Signal processing has long been concerned with processing the sensor outputs in wide range of applications. As the sensors are being massively deployed in many current systems, it is timely to review the recent progress in signal processing methods and algorithms for processing multi-dimensional, and possibly heterogeneous longitudinal data. The specific signal processing tasks to consider involve signal filtering to suppress various distortions and to extract useful information, forecast future samples, identifying anomalies and changes in signal characteristics, generating signals with desired properties, compressing signals, classifying and labeling signal segments, and other. Typical challenges involve the strict deadlines in real-time processing, capturing patterns across multiple temporal scales, accounting for non-stationary spatial dependencies, and working with highly non-Gaussian distributions to name a few. In this tutorial, we will cover the recent developments in methods based on traditional statistical signal processing, discuss how the deep learning that were developed for computer vision and natural language processing were adopted to become effective for signal processing, and finally, the issues in practical implementations will be also considered.

Bio

Ying-Ren Chien (Senior Member, IEEE) is a Full Professors in the Department of Electronic Engineering, National Taipei University of Technology, Taipei, China. His research interests include consumer electronics, multimedia denoising algorithms, adaptive signal processing theory, active noise control, machine learning, the Internet of Things, and interference cancellation. Dr. Chien was the recipient of the best paper awards, including ICCCAS 2007, ROCKLING 2017, IEEE ISPACS 2021, IEEE CESoc/CTSoc Service Awards in 2019, NSC/MOST Special Outstanding Talent Award in 2021, 2023, and 2024, Excellent Research-Teacher Award in 2018 and 2022, and Excellent Teaching Award in 2021. From 2023 to 2024, he was Vice Chair of the IEEE Consumer Technology Society Virtual Reality, Augmented Reality, and Metaverse (VAM) Technical Committee (TC). Since 2025, he has been the Secretary of IEEE CTSoc Audio/Video Systems and Signal Processing TC. He is currently an Associate Editor for IEEE Transactions on Consumer Electronics.

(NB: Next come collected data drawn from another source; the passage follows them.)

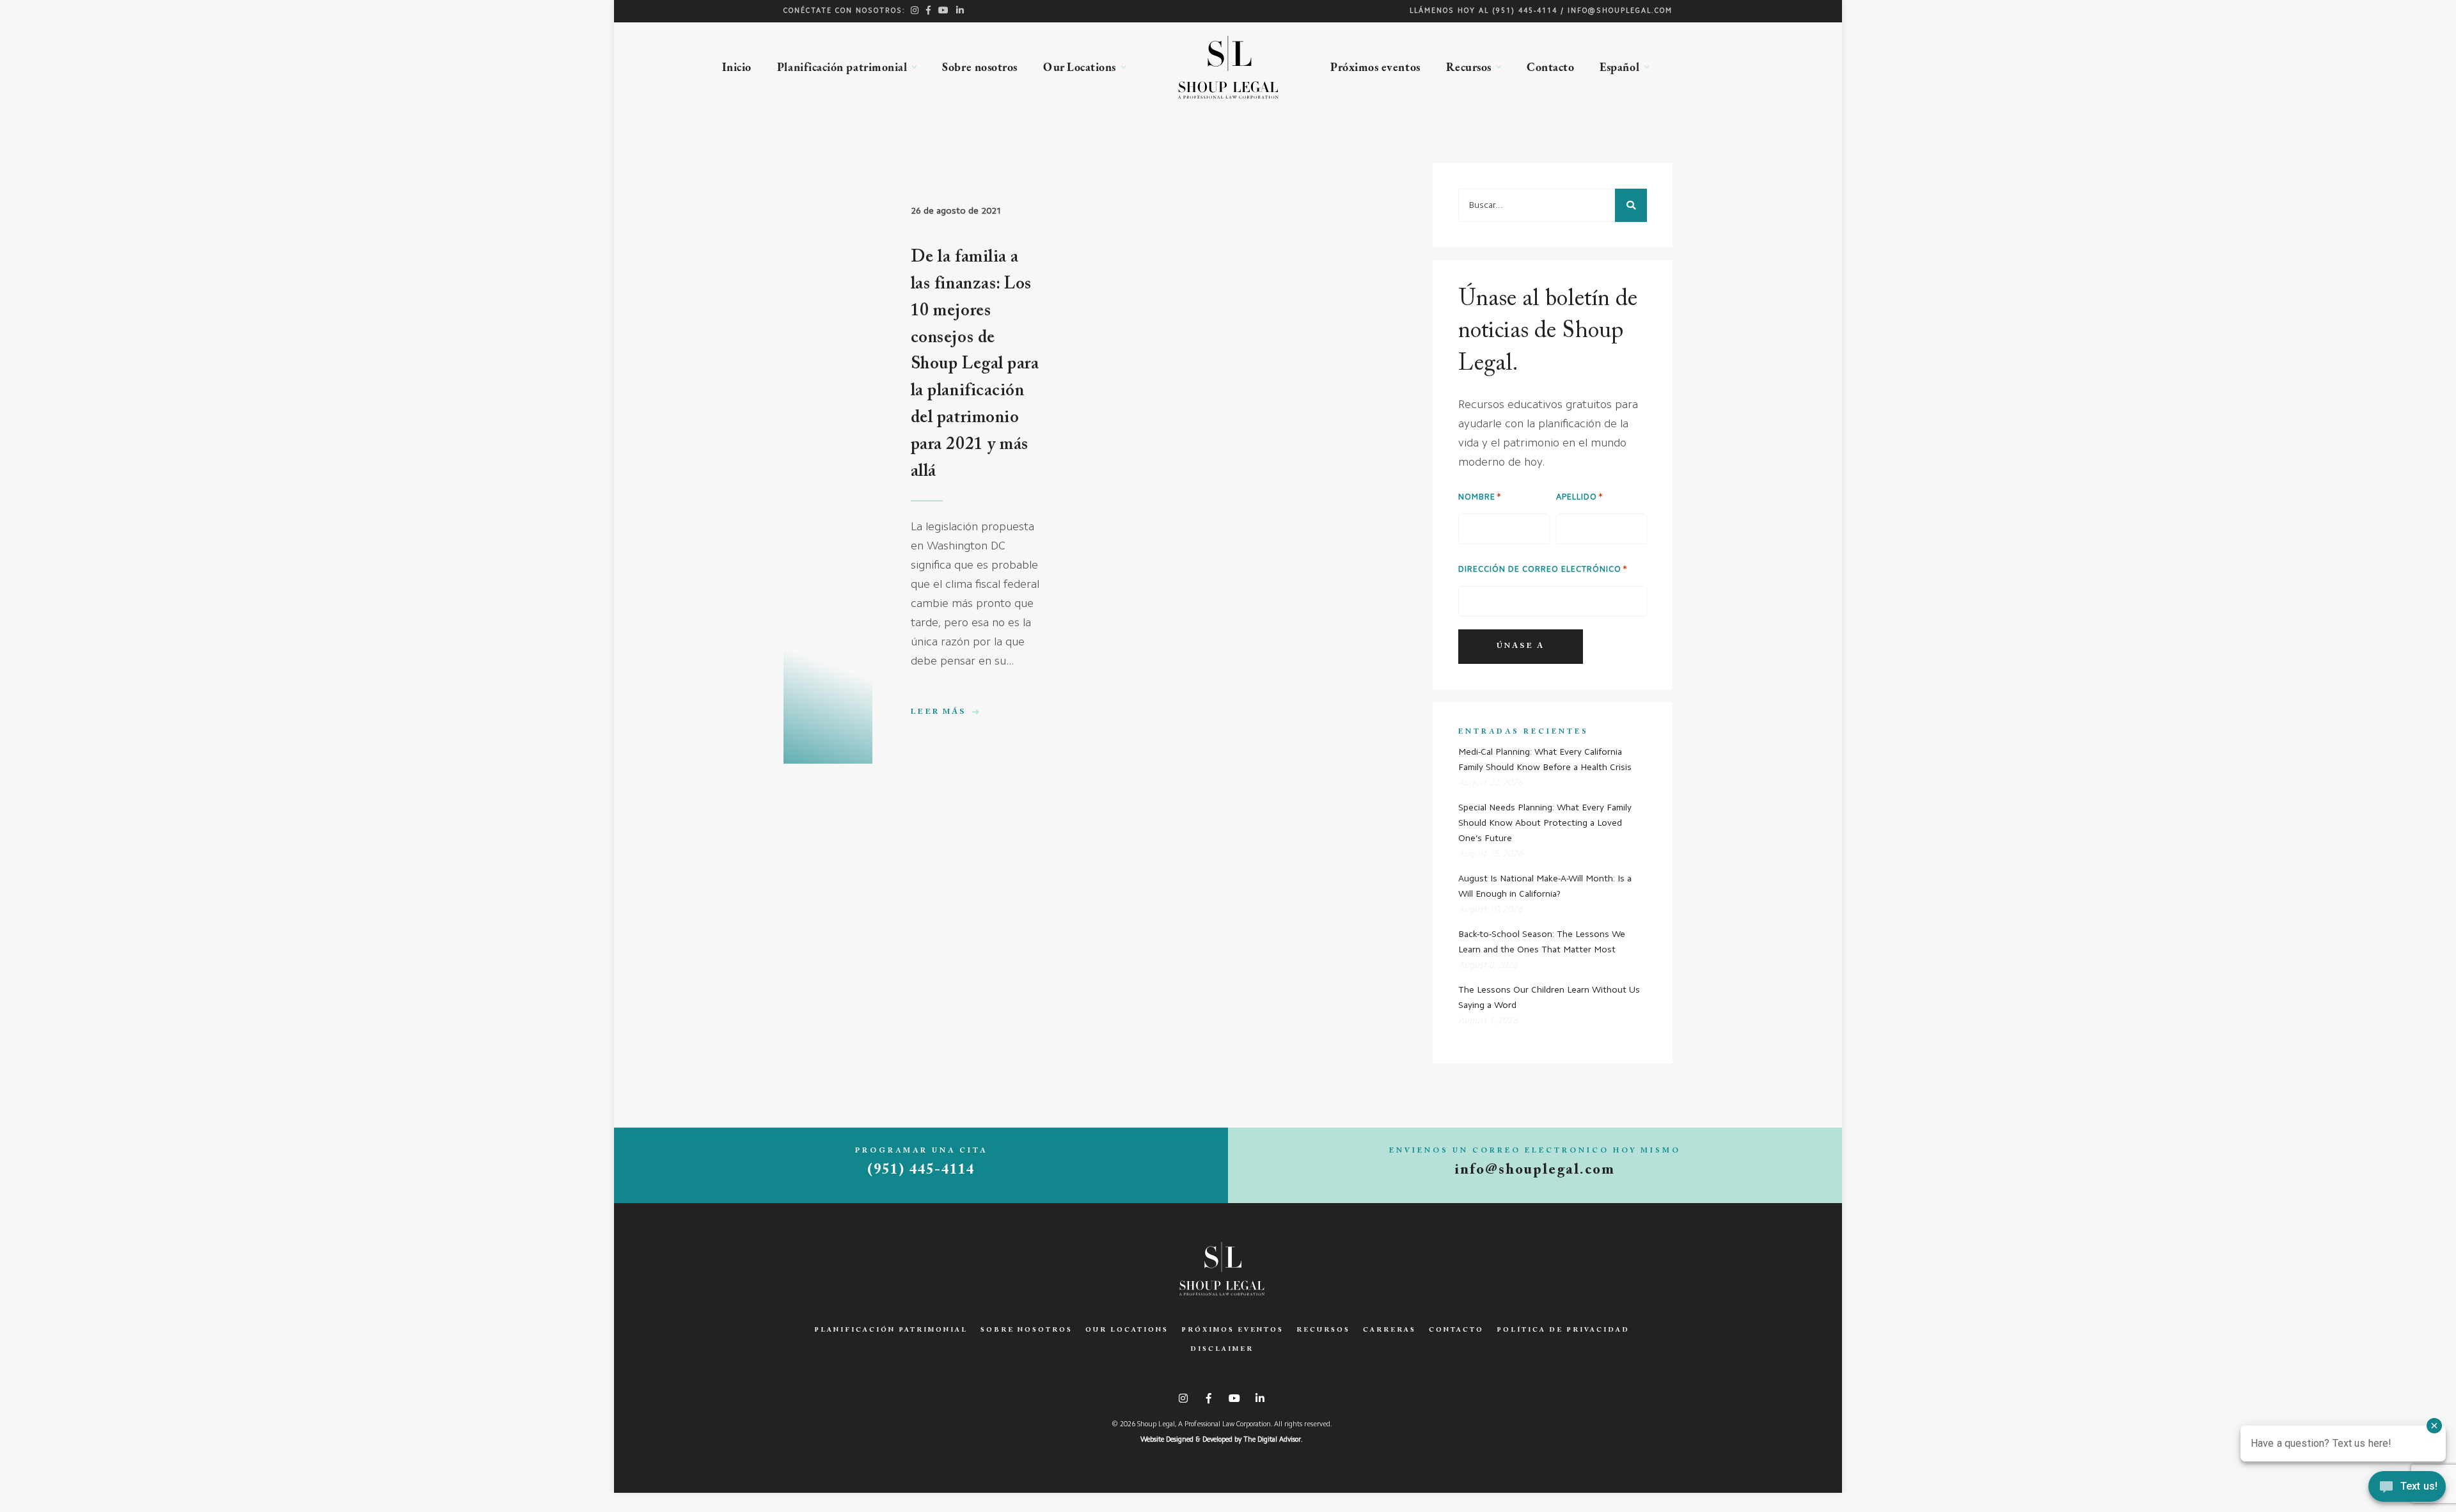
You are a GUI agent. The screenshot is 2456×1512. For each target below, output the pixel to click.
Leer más (940, 712)
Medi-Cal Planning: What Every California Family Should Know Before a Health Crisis (1545, 760)
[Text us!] (2407, 1487)
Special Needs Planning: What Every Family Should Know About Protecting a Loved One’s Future (1545, 823)
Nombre (1476, 497)
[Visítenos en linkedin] (960, 10)
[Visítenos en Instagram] (915, 10)
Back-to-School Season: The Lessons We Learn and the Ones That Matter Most (1541, 942)
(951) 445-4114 (1524, 11)
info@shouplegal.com (1620, 11)
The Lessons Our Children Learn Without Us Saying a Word (1549, 998)
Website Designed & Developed (1186, 1440)
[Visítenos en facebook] (929, 10)
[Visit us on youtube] (944, 10)
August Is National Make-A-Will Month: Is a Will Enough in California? (1545, 886)
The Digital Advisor (1272, 1440)
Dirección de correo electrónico (1539, 569)
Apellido (1576, 497)
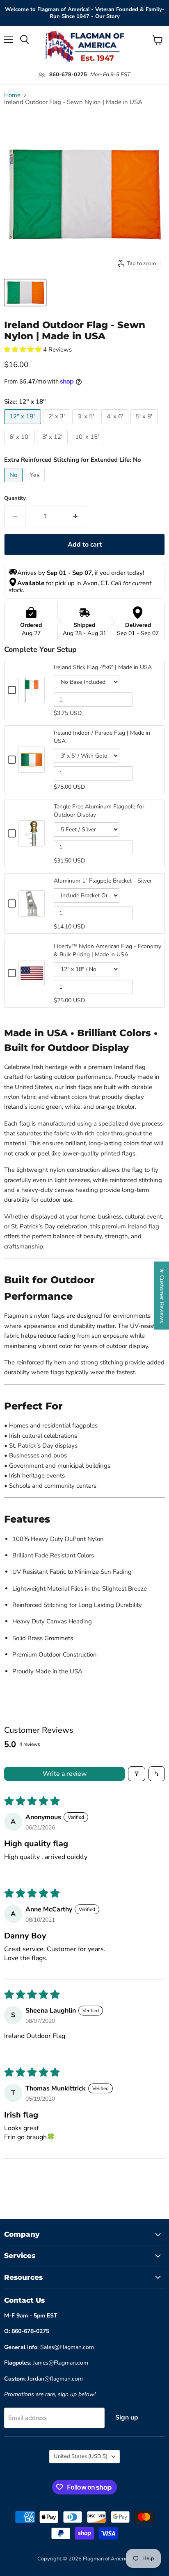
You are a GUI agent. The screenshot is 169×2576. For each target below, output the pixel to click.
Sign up (126, 2417)
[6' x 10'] (20, 446)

Pavel Loskot (Senior Member, IEEE) joined the ZJU-UIUC Institute in January 2021 as Associate Professor after 14 years with College of Engineering, Swansea University, UK. In the past 30 years, he was involved in numerous collaborative research and development projects, and also held a number of paid consultancy contracts with industry mainly, but not only in wireless communications. His research interests focus on mathematical and probabilistic modeling, statistical and digital signal processing, and machine learning for multi-sensor, tabular, and longitudinal data. He received 8 best paper awards, and delivered 18 tutorials in international conferences including BigComp 2024, APSIPA ASC 2017/2021/2022/2024, and IEEE MILCOM 2018/2019. He is the Fellow of the HEA, UK, Recognized Research Supervisor of the UKCGE, and the IARIA Fellow. He is the Editor in ICT Express.

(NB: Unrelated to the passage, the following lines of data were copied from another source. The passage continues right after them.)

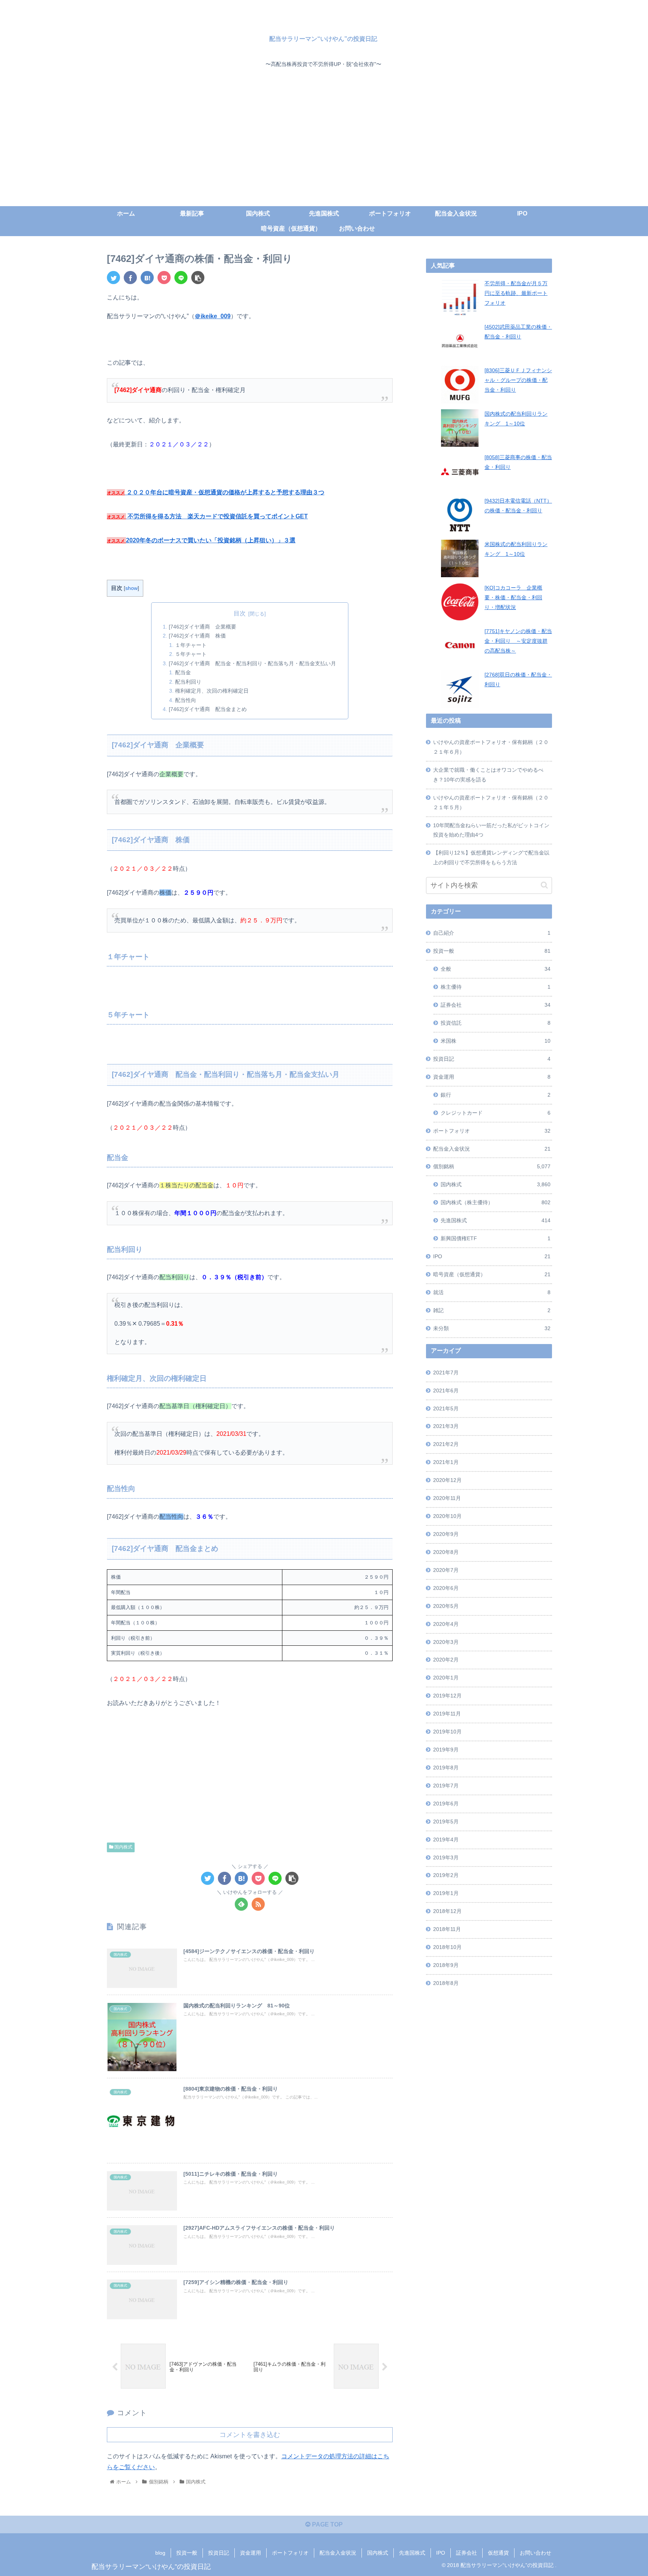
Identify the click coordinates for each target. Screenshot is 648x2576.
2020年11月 (447, 1498)
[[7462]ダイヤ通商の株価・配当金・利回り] (147, 277)
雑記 (491, 1310)
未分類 (491, 1328)
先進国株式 (495, 1220)
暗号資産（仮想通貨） (491, 1274)
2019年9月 (446, 1750)
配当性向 (185, 700)
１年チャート (191, 645)
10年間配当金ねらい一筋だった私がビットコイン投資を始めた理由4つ (491, 830)
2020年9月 (446, 1534)
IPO (491, 1256)
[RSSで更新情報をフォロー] (258, 1904)
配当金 (183, 672)
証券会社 (495, 1005)
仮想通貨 (498, 2553)
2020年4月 (446, 1624)
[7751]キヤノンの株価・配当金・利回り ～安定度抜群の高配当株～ (518, 641)
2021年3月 (446, 1426)
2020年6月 (446, 1588)
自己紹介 (491, 933)
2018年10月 (447, 1947)
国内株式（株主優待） (495, 1202)
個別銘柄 (491, 1166)
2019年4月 (446, 1840)
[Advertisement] (324, 149)
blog (160, 2553)
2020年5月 (446, 1606)
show (131, 588)
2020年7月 (446, 1570)
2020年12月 (447, 1480)
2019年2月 (446, 1875)
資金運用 (491, 1077)
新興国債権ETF (495, 1238)
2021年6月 (446, 1391)
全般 (495, 969)
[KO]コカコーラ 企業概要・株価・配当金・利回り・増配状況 (513, 597)
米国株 (495, 1041)
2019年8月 (446, 1768)
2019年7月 (446, 1786)
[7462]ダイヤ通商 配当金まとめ (208, 709)
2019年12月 (447, 1696)
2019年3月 (446, 1858)
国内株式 (122, 1847)
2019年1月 (446, 1893)
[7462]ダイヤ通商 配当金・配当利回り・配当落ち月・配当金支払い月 (252, 663)
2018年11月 (447, 1929)
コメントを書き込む (249, 2434)
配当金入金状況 (491, 1149)
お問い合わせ (535, 2553)
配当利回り (188, 682)
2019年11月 (447, 1714)
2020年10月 (447, 1516)
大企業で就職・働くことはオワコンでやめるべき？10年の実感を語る (488, 775)
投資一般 (491, 951)
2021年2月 (446, 1444)
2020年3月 (446, 1642)
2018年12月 (447, 1911)
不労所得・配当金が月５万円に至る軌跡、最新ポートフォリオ (516, 293)
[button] (544, 885)
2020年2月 (446, 1660)
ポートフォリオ (491, 1131)
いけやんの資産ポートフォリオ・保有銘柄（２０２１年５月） (491, 802)
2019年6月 (446, 1804)
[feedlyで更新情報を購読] (241, 1904)
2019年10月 (447, 1732)
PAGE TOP (326, 2524)
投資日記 (491, 1059)
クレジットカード (495, 1113)
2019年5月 (446, 1822)
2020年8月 (446, 1552)
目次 (240, 613)
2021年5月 (446, 1408)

Yu Gao obtained BSc and MSc degrees in EE from the USTC. He is currently the Head of Human-Computer Interaction Algorithms at Midea Group's AI Innovation Center, and the Director of the National New Generation AI Innovation Platform for Home Robots. He holds over 50 domestic and international patents in speech processing and NLP concerning intelligent speech & language algorithms, and the AI industrialization. He has led the development of 10+ IEEE and national standards. He is also an Executive Member of the CCF Speech & Dialogue Special Committee, and a Member of the National Standardization Committee (TC46/TC28).